Today’s “feminism vs capitalism” moment is brought to you by the middle-aged male customer who answered “Would you like anything else?” with “A smile,” and by me, who gave him that smile and got tipped extra for it.
It’s actually kind of amazing how tawdry that feels.
Point the first: Tipping is a pretty messed up economic system for a lot of reasons, and we should get the hell away from it by legislating a higher minimum wage and/or a line-item service charge at dining establishments. I point you towards Jay Porter’s excellent and thorough “Observations From A Tipless Restaurant” series.
Point the second: if you are at an establishment that allows tips, you should tip food service workers. Period. If you are able to throw a dollar in a jar, please do; we’re relying on it. I understand that in some cities, food truck workers don’t do tips, but in Seattle we’re all making minimum wage and your tips are enormously appreciated. It’s a crappy system, but for those of us in it, not getting tipped makes it that much crappier.
Point the third: if, however, you decide how much to tip based on whether your server is aesthetically pleasing, or request that they treat you with greater familiarity in order to earn their tip, you’re incredibly gross.
The whole exchange with this creep went like this:
Me: Would you like anything else?
Him: A smile.
Me: *confused smile?*
Me: Okay, that’s $8 out of $10–
Him: Keep the change.
That guy paid me extra to provide an aesthetic/emotional service for him. I can 100% guarantee he would not have asked that of my male co-workers. He paid me not for getting him his food efficiently, but because I gave him a smile.
And the worst part is that I did give him a smile, and it was so — it felt like a service in the worst possible way. Like, look, when I’m serving people I smile a lot, and I try to be pleasant and bantery, because I genuinely enjoy it. I like interacting with people and I like my job and I like making someone’s day better by giving them some delicious food and a good experience. I would have smiled at this guy just because he was there and he had an Australian accent.
But he ordered a smile from me. There is no clearer, creepier way this could have gone down. He ordered his food, and then he ordered a smile, and I delivered them both to him. The smile I gave him felt fake. It wasn’t an expression of emotion, it was a product. It was the kind of deliberate draw-the-corners-of-your-mouth-back smile you might give if someone pointed a camera in your face unexpectedly.
The whole exchange was startling, and shockingly discomfiting.

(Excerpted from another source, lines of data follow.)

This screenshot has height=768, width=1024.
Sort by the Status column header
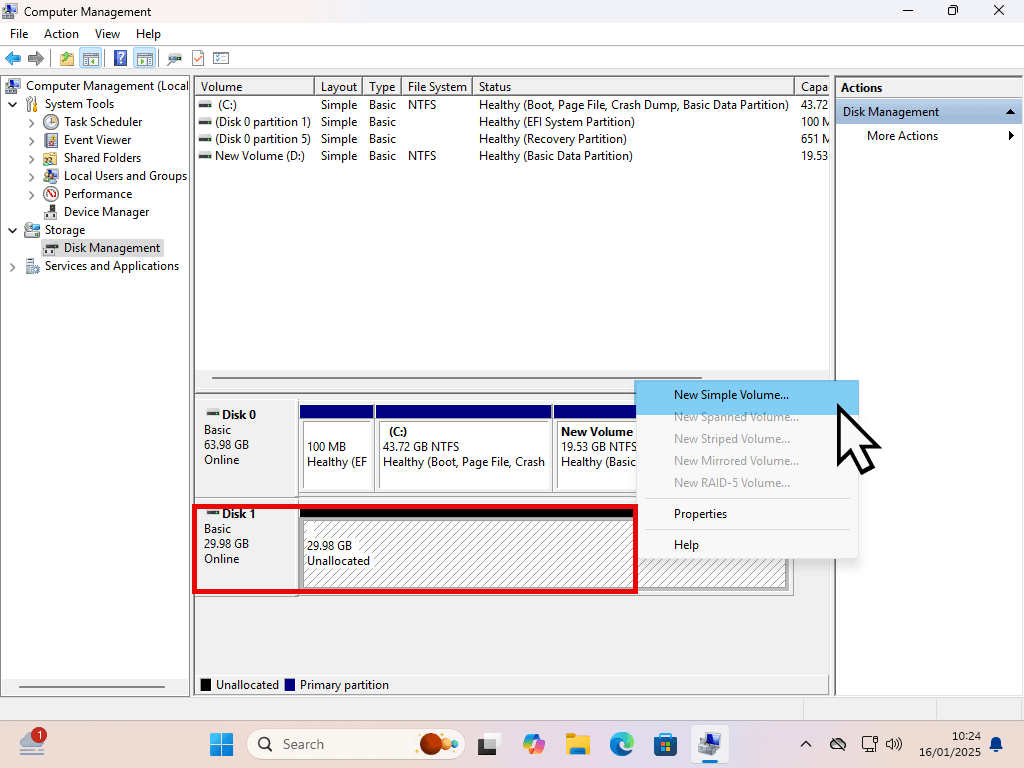coord(632,87)
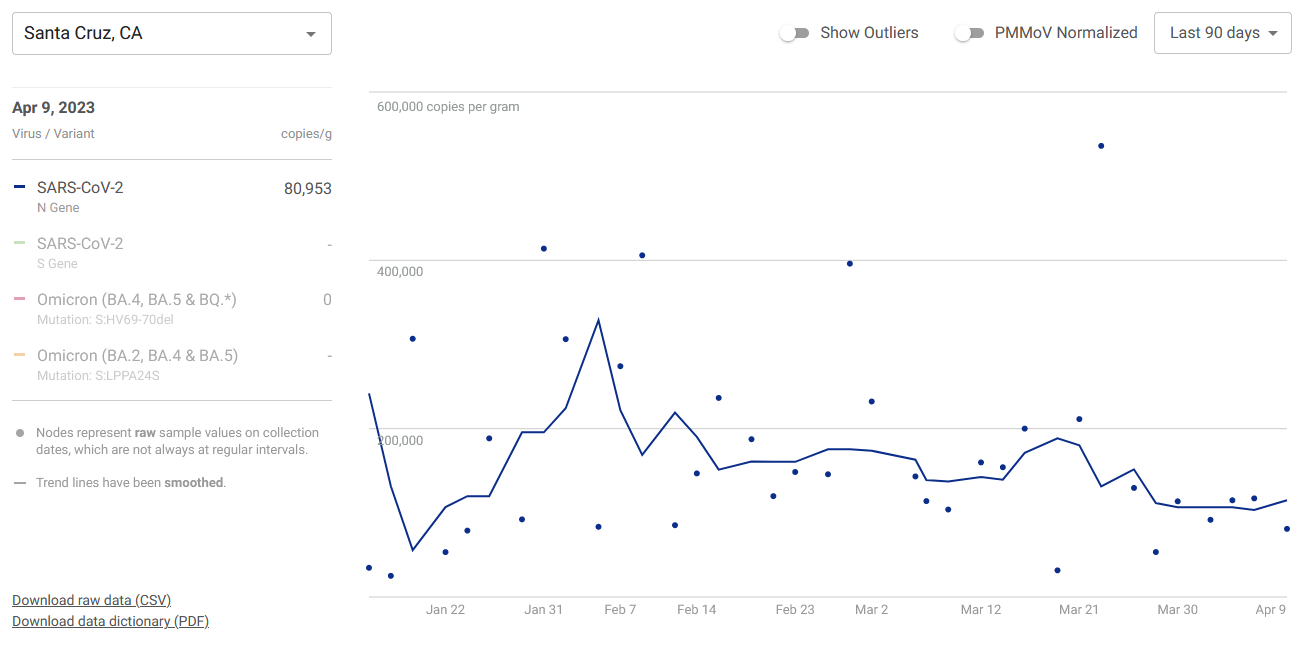Click the location dropdown arrow icon
This screenshot has height=651, width=1298.
coord(311,34)
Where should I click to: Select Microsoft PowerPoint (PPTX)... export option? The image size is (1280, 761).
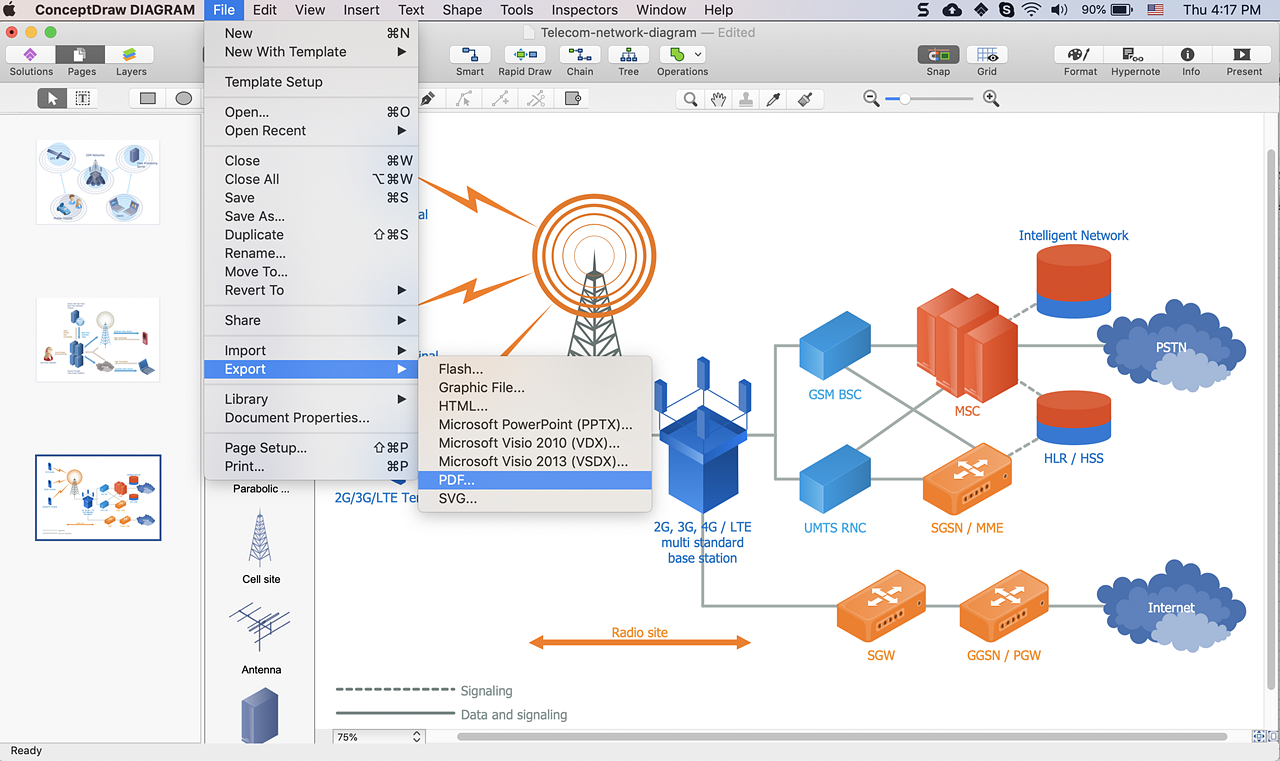[x=535, y=424]
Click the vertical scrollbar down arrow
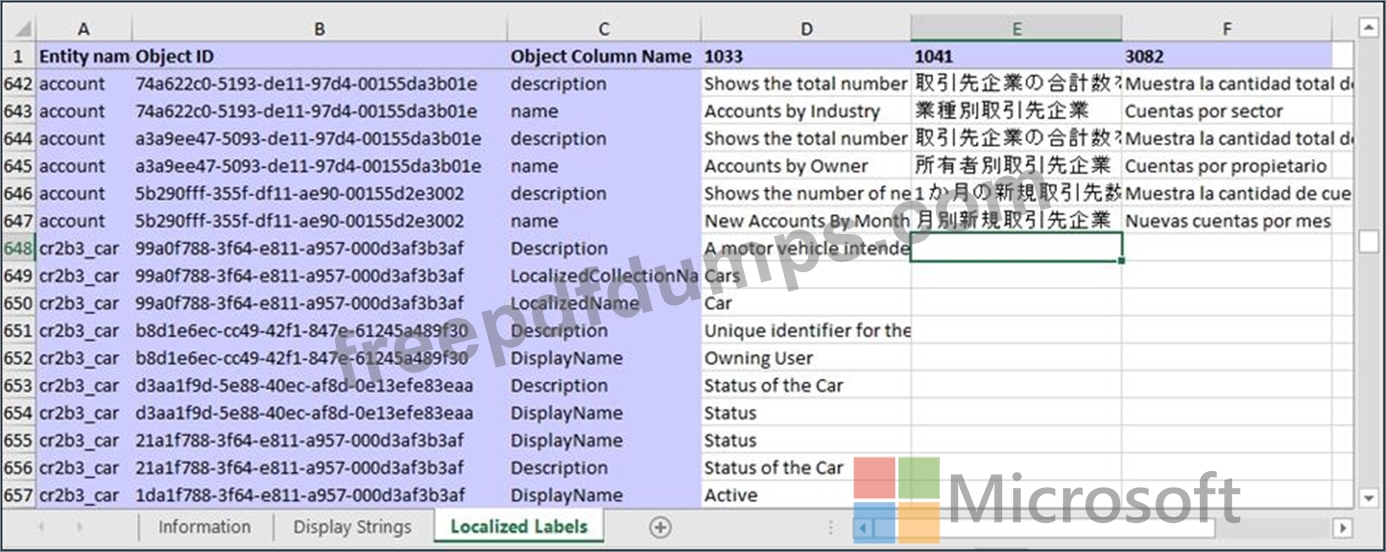 [x=1368, y=497]
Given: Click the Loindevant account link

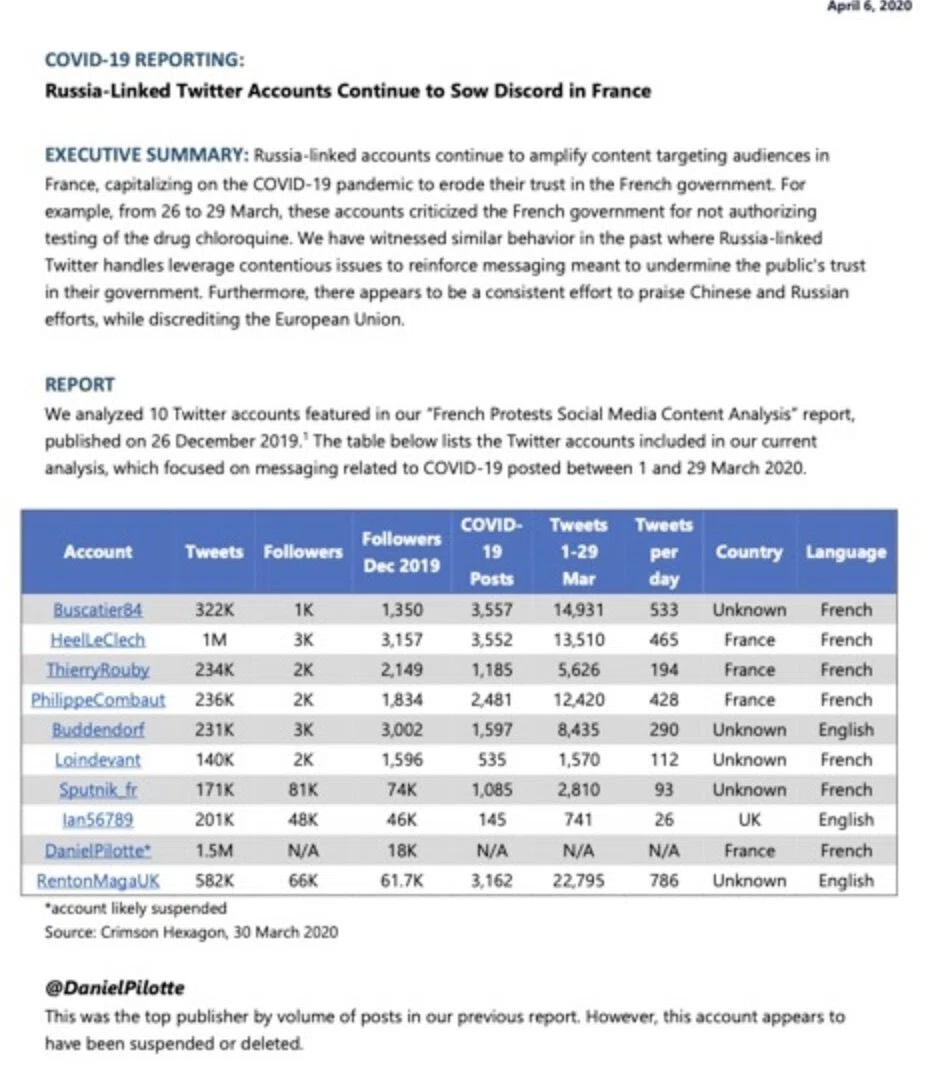Looking at the screenshot, I should (98, 760).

On Tuesday (for the first time I can remember!) a guy on the street told me as I walked past “You’re very beautiful, you should smile” — but I was able to dismiss that, because I didn’t smile at him because he was just being a jerk on the street. This creep today told me to smile and I did and he gave me money for it; the correlation between “A smile” and “Keep the change” was so glaringly obvious that I felt unclean.
Ugh. It just cast a pall over the entire rest of the afternoon.
Do you want to add something, Anne Hathway?
Damn straight, Anne.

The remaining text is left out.